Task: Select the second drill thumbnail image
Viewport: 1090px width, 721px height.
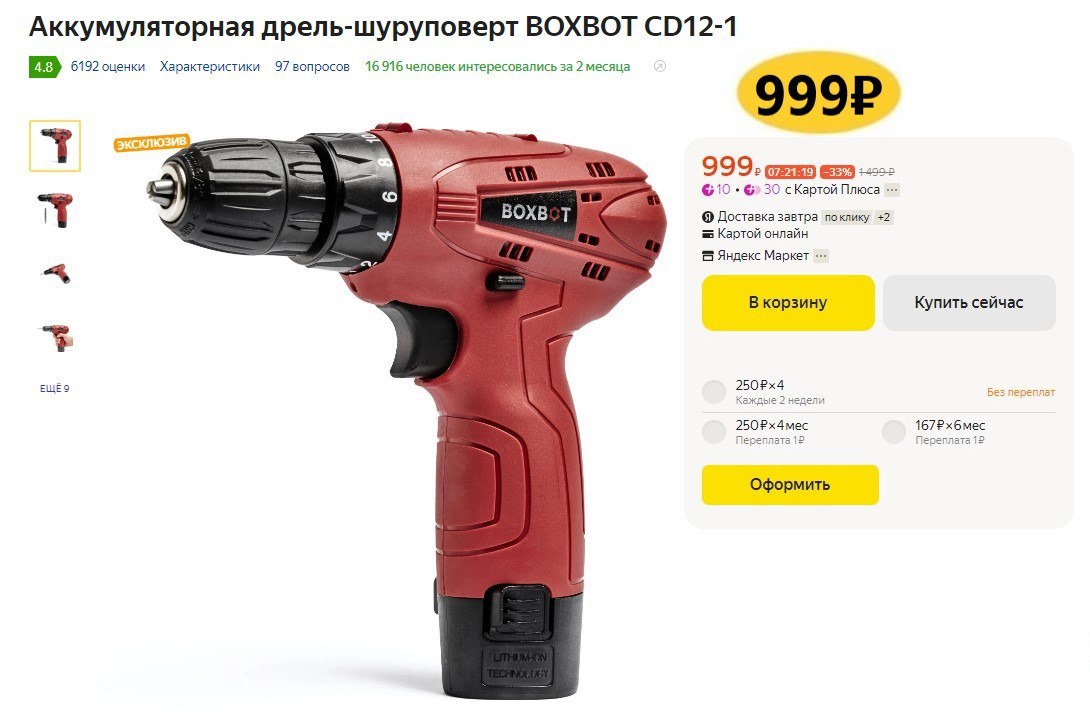Action: point(55,210)
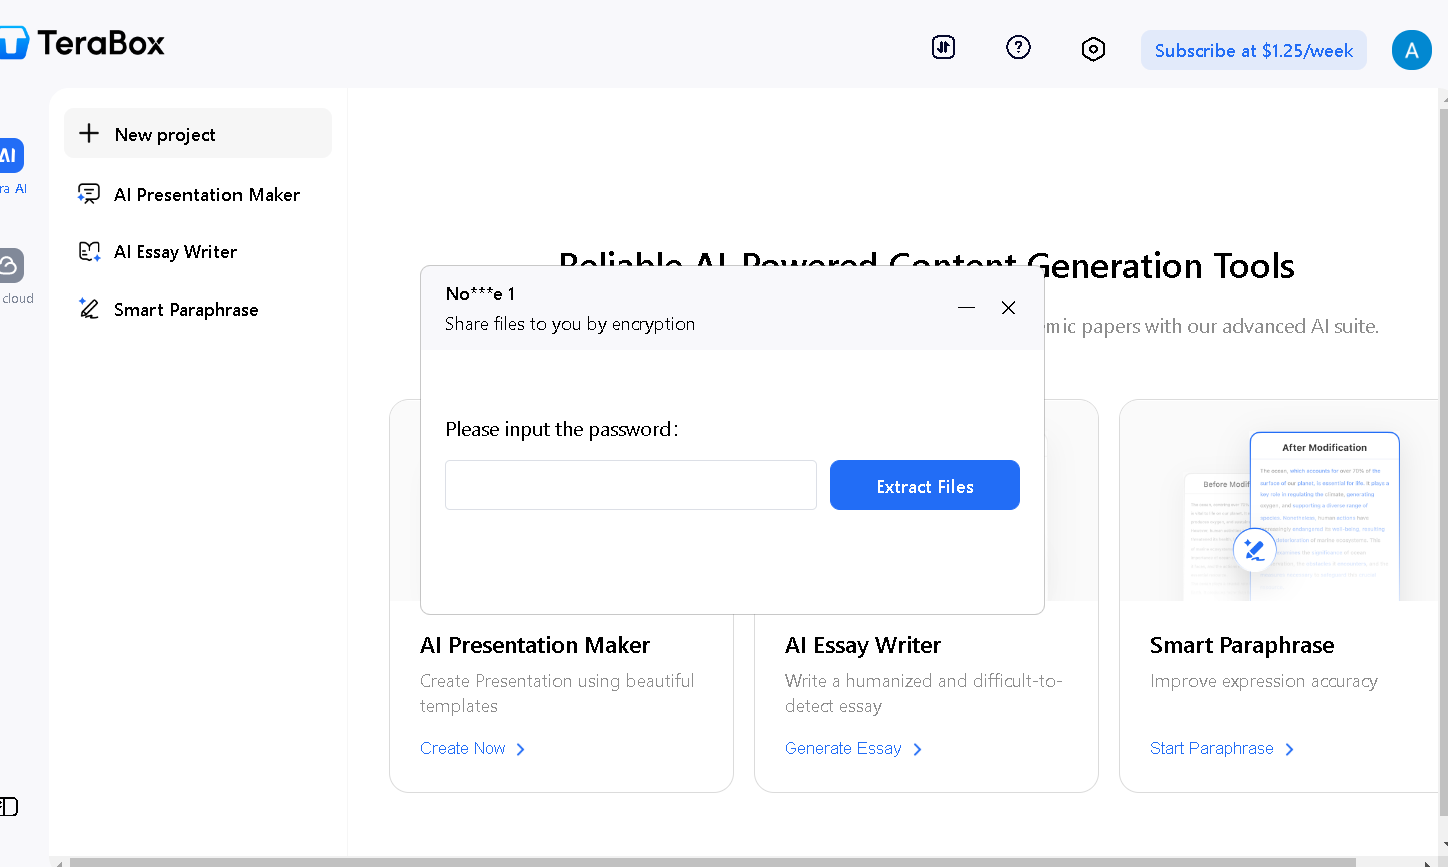Click the password input field
Image resolution: width=1448 pixels, height=867 pixels.
click(x=630, y=485)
..............................
_Exercise_: Give the data back exactly, omitting all pictures.

_Response_:
Task: Select the second drill thumbnail image
Viewport: 1090px width, 721px height.
Action: point(55,210)
Click the password input field
Image resolution: width=1448 pixels, height=867 pixels.
click(x=630, y=485)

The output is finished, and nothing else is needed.